Ils sont 5,1 millions selon les dernières données communiquées par le ministère des Affaires étrangères. À ce chiffre, qui représente environ 15 % de la population marocaine, peut s’ajouter l’effectif des personnes vivant à l’étranger et non immatriculées dans les consulats, ainsi que celles nées au Maroc et expatriées. Dès lors, la communauté des Marocains du monde peut s’élever à environ 6 millions de personnes.

Parmi ces expatriés, fils ou petits-fils d’immigrés, nombreux aspirent aujourd’hui à parcourir le chemin inverse de celui emprunté par la première génération dans les années 1960, pour s’installer au Maroc et fuir un climat politique “anxiogène” et des discours “racistes et islamophobes qui minent le moral”, comme le décrit Ghizlane*, cette Franco-Marocaine de 27 ans, actuellement en recherche d’emploi.

“Blues du retour”

J’étais déjà venue au Maroc pour travailler entre 2015 et 2017. Cette expérience m’a fait aimer la vie au Maroc. J’ai dû rentrer à Troyes pour des raisons de santé, mais là je pense sérieusement revenir pour des raisons économiques, sociales et politiques évidentes”, explique-t-elle. Ghizlane se dit même prête à accepter un emploi moins bien payé qu’en France ; l’essentiel pour elle est de disposer d’une meilleure qualité de vie.

SECTION DES DONNÉES ▸
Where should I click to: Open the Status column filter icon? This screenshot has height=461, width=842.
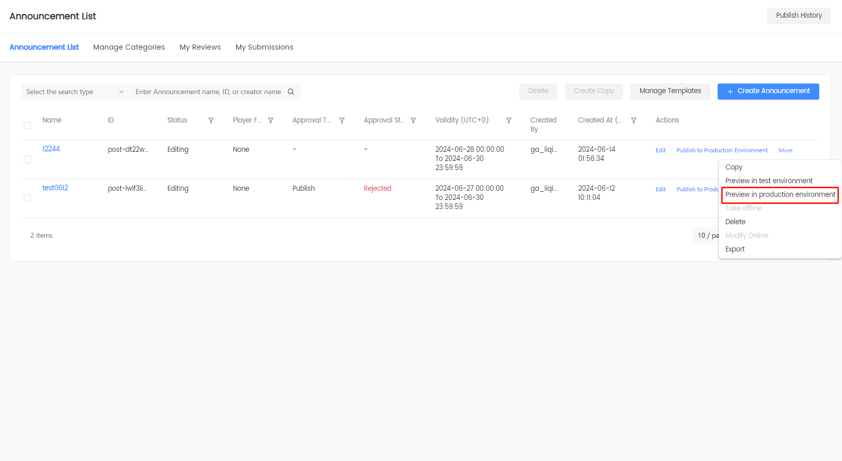tap(211, 120)
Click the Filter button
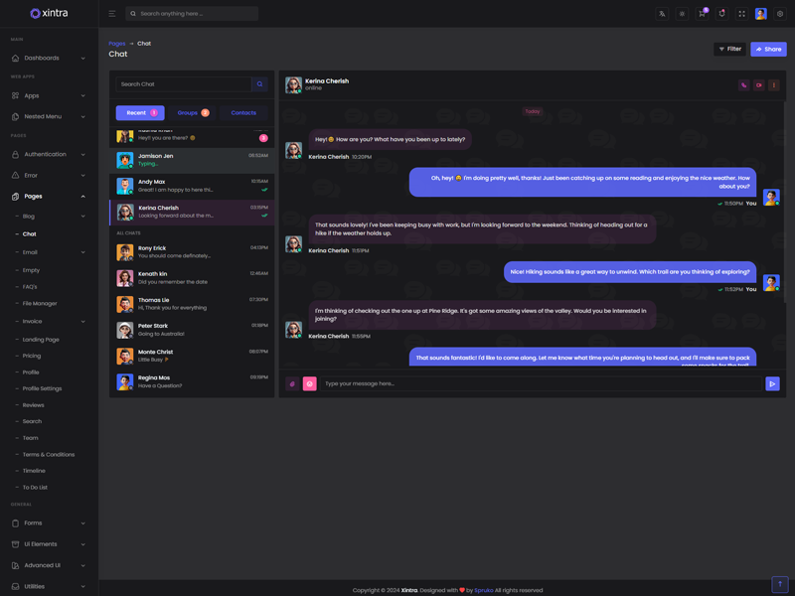795x596 pixels. click(729, 49)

EXERCICES PROPOSÉS ▸
1. D'après le texte sur les Marocains du monde, combien de Marocains vivant à l'étranger le ministère des Affaires étrangères recense-t-il ?
2. Recopiez, dans le texte sur les Marocains du monde, le passage qui s'ouvre sur les mots contenant « J’étais déjà venue » et se ferme sur « qualité de vie. ».
3. Écrivez la suite du texte sur les Marocains du monde, en reprenant après sa dernière phrase.

RÉPONSES ATTENDUES ▸
1. 5,1 millions.

2.
J’étais déjà venue au Maroc pour travailler entre 2015 et 2017. Cette expérience m’a fait aimer la vie au Maroc. J’ai dû rentrer à Troyes pour des raisons de santé, mais là je pense sérieusement revenir pour des raisons économiques, sociales et politiques évidentes”, explique-t-elle. Ghizlane se dit même prête à accepter un emploi moins bien payé qu’en France ; l’essentiel pour elle est de disposer d’une meilleure qualité de vie.

3.
Même son de cloche du côté de Fatima, dont les parents ont immigré en France dans les années 1960. À 47 ans, elle aussi a déjà eu une expérience professionnelle de quatre ans au Maroc avant de retourner en 2018 en France pour des raisons personnelles. “J’ai toujours vécu en France, sauf pendant ces quatre ans au Maroc. Et je dois dire que le retour a été une douche froide. Montée du fascisme, du racisme, des inégalités sociales et des violences policières”, souligne cette journaliste qui décrit un “très violent blues du retour”.

Ascension sociale facilitée

Mais au-delà du désir d’échapper à ces tensions, l’envie d’améliorer sa situation économique revient souvent parmi les motifs évoqués par ces Marocains de l’étranger qui aspirent à un meilleur avenir financier et professionnel. Ces personnes, parfois victimes de stigmatisation et d’essentialisation, “sont réduites à des stéréotypes et ramenées invariablement à leurs origines, quel que soit leur parcours”, explique Yassine Ben Mokhtar, doctorant en sciences politiques à l’Université internationale de Rabat.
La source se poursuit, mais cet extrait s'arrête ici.